Print the data that follows without changing a single word.

Dataset records
══════

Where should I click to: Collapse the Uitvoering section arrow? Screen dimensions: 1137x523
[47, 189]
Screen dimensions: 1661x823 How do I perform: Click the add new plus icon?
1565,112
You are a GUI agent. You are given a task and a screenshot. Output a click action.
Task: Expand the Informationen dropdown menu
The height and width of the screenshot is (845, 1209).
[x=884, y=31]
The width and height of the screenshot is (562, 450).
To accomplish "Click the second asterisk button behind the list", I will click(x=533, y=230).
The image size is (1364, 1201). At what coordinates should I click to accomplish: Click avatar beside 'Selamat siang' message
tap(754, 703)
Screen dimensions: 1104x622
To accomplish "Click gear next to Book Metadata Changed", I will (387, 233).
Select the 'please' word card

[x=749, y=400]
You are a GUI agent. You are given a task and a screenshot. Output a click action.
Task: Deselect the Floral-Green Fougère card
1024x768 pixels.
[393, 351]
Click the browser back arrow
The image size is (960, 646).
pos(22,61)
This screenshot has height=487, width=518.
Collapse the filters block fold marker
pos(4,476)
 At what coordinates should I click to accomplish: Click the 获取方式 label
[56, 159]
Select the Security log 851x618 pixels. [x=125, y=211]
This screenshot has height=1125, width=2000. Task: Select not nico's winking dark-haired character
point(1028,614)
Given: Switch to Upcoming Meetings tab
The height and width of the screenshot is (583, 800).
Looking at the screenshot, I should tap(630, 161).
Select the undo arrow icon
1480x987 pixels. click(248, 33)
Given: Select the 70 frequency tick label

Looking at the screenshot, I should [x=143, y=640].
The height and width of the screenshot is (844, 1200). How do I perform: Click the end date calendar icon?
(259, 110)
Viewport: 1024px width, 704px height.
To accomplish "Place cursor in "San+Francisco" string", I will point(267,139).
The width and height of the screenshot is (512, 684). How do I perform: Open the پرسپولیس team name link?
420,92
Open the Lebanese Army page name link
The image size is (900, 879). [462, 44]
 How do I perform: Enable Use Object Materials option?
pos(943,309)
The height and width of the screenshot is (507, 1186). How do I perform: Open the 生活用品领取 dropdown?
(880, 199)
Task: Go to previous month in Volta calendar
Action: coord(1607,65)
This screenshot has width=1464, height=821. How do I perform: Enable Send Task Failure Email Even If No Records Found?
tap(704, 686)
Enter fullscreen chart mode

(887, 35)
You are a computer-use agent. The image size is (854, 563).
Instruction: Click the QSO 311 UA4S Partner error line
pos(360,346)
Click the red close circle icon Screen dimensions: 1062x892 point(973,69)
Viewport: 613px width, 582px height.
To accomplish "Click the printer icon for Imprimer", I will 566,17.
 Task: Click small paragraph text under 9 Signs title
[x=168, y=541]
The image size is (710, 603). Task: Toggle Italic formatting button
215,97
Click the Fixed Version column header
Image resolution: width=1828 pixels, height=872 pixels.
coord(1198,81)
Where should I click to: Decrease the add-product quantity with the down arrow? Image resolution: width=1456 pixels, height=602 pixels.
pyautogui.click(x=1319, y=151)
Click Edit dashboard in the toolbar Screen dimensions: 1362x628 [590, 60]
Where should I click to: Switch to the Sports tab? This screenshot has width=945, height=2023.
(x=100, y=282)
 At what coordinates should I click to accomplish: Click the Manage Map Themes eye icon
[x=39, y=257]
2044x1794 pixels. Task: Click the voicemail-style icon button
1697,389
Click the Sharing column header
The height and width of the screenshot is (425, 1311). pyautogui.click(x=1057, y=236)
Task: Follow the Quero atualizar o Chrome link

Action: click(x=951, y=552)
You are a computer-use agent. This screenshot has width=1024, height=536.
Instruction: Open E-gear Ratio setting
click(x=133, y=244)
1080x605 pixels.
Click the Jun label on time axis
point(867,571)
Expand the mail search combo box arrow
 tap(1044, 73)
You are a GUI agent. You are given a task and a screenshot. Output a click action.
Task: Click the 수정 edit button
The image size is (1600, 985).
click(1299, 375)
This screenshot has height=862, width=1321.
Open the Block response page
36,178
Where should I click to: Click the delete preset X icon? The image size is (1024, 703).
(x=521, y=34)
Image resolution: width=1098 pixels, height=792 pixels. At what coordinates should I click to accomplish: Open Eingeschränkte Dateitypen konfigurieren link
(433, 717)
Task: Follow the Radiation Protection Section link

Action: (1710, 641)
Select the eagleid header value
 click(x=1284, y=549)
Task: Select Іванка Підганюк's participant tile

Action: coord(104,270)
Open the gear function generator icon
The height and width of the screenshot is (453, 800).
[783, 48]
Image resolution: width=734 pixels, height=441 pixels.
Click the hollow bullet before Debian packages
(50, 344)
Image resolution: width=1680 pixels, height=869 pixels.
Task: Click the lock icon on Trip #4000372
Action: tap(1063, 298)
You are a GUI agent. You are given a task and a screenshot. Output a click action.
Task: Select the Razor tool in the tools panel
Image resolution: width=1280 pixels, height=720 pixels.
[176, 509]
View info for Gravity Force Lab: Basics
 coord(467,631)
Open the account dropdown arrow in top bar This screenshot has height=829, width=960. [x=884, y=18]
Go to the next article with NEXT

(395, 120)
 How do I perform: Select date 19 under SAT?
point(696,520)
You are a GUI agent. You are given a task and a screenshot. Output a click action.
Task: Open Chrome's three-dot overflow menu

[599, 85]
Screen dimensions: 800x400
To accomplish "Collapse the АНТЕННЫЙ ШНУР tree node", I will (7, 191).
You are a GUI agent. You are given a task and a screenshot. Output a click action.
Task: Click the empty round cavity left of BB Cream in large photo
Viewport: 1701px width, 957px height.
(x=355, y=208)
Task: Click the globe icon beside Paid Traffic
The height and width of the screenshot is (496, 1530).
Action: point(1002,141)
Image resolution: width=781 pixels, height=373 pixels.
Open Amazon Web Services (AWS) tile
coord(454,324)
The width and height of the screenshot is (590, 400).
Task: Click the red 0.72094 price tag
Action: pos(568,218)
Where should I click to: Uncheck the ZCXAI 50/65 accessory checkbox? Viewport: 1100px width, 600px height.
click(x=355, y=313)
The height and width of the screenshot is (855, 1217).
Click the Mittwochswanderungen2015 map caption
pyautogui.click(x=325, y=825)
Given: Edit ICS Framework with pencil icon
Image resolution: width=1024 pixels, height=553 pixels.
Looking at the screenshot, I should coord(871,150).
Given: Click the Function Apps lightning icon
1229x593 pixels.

══════

Exercise result
Where should I click to: Collapse the Uitvoering section arrow? Screen dimensions: 1137x523
[47, 189]
Screen dimensions: 1661x823 How do I perform: Click the add new plus icon?
1565,112
You are a GUI agent. You are given a task and a screenshot. Output a click action.
Task: Expand the Informationen dropdown menu
The height and width of the screenshot is (845, 1209).
[x=884, y=31]
The width and height of the screenshot is (562, 450).
To accomplish "Click the second asterisk button behind the list", I will click(x=533, y=230).
The image size is (1364, 1201). At what coordinates should I click to accomplish: Click avatar beside 'Selamat siang' message
tap(754, 703)
Screen dimensions: 1104x622
To accomplish "Click gear next to Book Metadata Changed", I will (387, 233).
Select the 'please' word card

[x=749, y=400]
You are a GUI agent. You are given a task and a screenshot. Output a click action.
Task: Deselect the Floral-Green Fougère card
1024x768 pixels.
[393, 351]
Click the browser back arrow
The image size is (960, 646).
pos(22,61)
This screenshot has height=487, width=518.
Collapse the filters block fold marker
pos(4,476)
 At what coordinates should I click to accomplish: Click the 获取方式 label
[56, 159]
Select the Security log 851x618 pixels. [x=125, y=211]
This screenshot has height=1125, width=2000. Task: Select not nico's winking dark-haired character
point(1028,614)
Given: Switch to Upcoming Meetings tab
The height and width of the screenshot is (583, 800).
Looking at the screenshot, I should tap(630, 161).
Select the undo arrow icon
1480x987 pixels. click(248, 33)
Given: Select the 70 frequency tick label

Looking at the screenshot, I should [x=143, y=640].
The height and width of the screenshot is (844, 1200). How do I perform: Click the end date calendar icon?
(259, 110)
Viewport: 1024px width, 704px height.
To accomplish "Place cursor in "San+Francisco" string", I will point(267,139).
The width and height of the screenshot is (512, 684). How do I perform: Open the پرسپولیس team name link?
420,92
Open the Lebanese Army page name link
The image size is (900, 879). [462, 44]
 How do I perform: Enable Use Object Materials option?
pos(943,309)
The height and width of the screenshot is (507, 1186). How do I perform: Open the 生活用品领取 dropdown?
(880, 199)
Task: Go to previous month in Volta calendar
Action: coord(1607,65)
This screenshot has width=1464, height=821. How do I perform: Enable Send Task Failure Email Even If No Records Found?
tap(704, 686)
Enter fullscreen chart mode

(887, 35)
You are a computer-use agent. The image size is (854, 563).
Instruction: Click the QSO 311 UA4S Partner error line
pos(360,346)
Click the red close circle icon Screen dimensions: 1062x892 point(973,69)
Viewport: 613px width, 582px height.
To accomplish "Click the printer icon for Imprimer", I will 566,17.
 Task: Click small paragraph text under 9 Signs title
[x=168, y=541]
The image size is (710, 603). Task: Toggle Italic formatting button
215,97
Click the Fixed Version column header
Image resolution: width=1828 pixels, height=872 pixels.
coord(1198,81)
Where should I click to: Decrease the add-product quantity with the down arrow? Image resolution: width=1456 pixels, height=602 pixels.
pyautogui.click(x=1319, y=151)
Click Edit dashboard in the toolbar Screen dimensions: 1362x628 [590, 60]
Where should I click to: Switch to the Sports tab? This screenshot has width=945, height=2023.
(x=100, y=282)
 At what coordinates should I click to accomplish: Click the Manage Map Themes eye icon
[x=39, y=257]
2044x1794 pixels. Task: Click the voicemail-style icon button
1697,389
Click the Sharing column header
The height and width of the screenshot is (425, 1311). pyautogui.click(x=1057, y=236)
Task: Follow the Quero atualizar o Chrome link

Action: click(x=951, y=552)
You are a computer-use agent. This screenshot has width=1024, height=536.
Instruction: Open E-gear Ratio setting
click(x=133, y=244)
1080x605 pixels.
Click the Jun label on time axis
point(867,571)
Expand the mail search combo box arrow
 tap(1044, 73)
You are a GUI agent. You are given a task and a screenshot. Output a click action.
Task: Click the 수정 edit button
The image size is (1600, 985).
click(1299, 375)
This screenshot has height=862, width=1321.
Open the Block response page
36,178
Where should I click to: Click the delete preset X icon? The image size is (1024, 703).
(x=521, y=34)
Image resolution: width=1098 pixels, height=792 pixels. At what coordinates should I click to accomplish: Open Eingeschränkte Dateitypen konfigurieren link
(433, 717)
Task: Follow the Radiation Protection Section link

Action: (1710, 641)
Select the eagleid header value
 click(x=1284, y=549)
Task: Select Іванка Підганюк's participant tile

Action: coord(104,270)
Open the gear function generator icon
The height and width of the screenshot is (453, 800).
[783, 48]
Image resolution: width=734 pixels, height=441 pixels.
Click the hollow bullet before Debian packages
(50, 344)
Image resolution: width=1680 pixels, height=869 pixels.
Task: Click the lock icon on Trip #4000372
Action: tap(1063, 298)
You are a GUI agent. You are given a task and a screenshot. Output a click action.
Task: Select the Razor tool in the tools panel
Image resolution: width=1280 pixels, height=720 pixels.
[176, 509]
View info for Gravity Force Lab: Basics
 coord(467,631)
Open the account dropdown arrow in top bar This screenshot has height=829, width=960. [x=884, y=18]
Go to the next article with NEXT

(395, 120)
 How do I perform: Select date 19 under SAT?
point(696,520)
You are a GUI agent. You are given a task and a screenshot. Output a click action.
Task: Open Chrome's three-dot overflow menu

[599, 85]
Screen dimensions: 800x400
To accomplish "Collapse the АНТЕННЫЙ ШНУР tree node", I will (7, 191).
You are a GUI agent. You are given a task and a screenshot. Output a click action.
Task: Click the empty round cavity left of BB Cream in large photo
Viewport: 1701px width, 957px height.
(x=355, y=208)
Task: Click the globe icon beside Paid Traffic
The height and width of the screenshot is (496, 1530).
Action: point(1002,141)
Image resolution: width=781 pixels, height=373 pixels.
Open Amazon Web Services (AWS) tile
coord(454,324)
The width and height of the screenshot is (590, 400).
Task: Click the red 0.72094 price tag
Action: pos(568,218)
Where should I click to: Uncheck the ZCXAI 50/65 accessory checkbox? Viewport: 1100px width, 600px height.
click(x=355, y=313)
The height and width of the screenshot is (855, 1217).
Click the Mittwochswanderungen2015 map caption
pyautogui.click(x=325, y=825)
Given: Edit ICS Framework with pencil icon
Image resolution: width=1024 pixels, height=553 pixels.
Looking at the screenshot, I should coord(871,150).
Given: Click the Function Apps lightning icon
1229x593 pixels.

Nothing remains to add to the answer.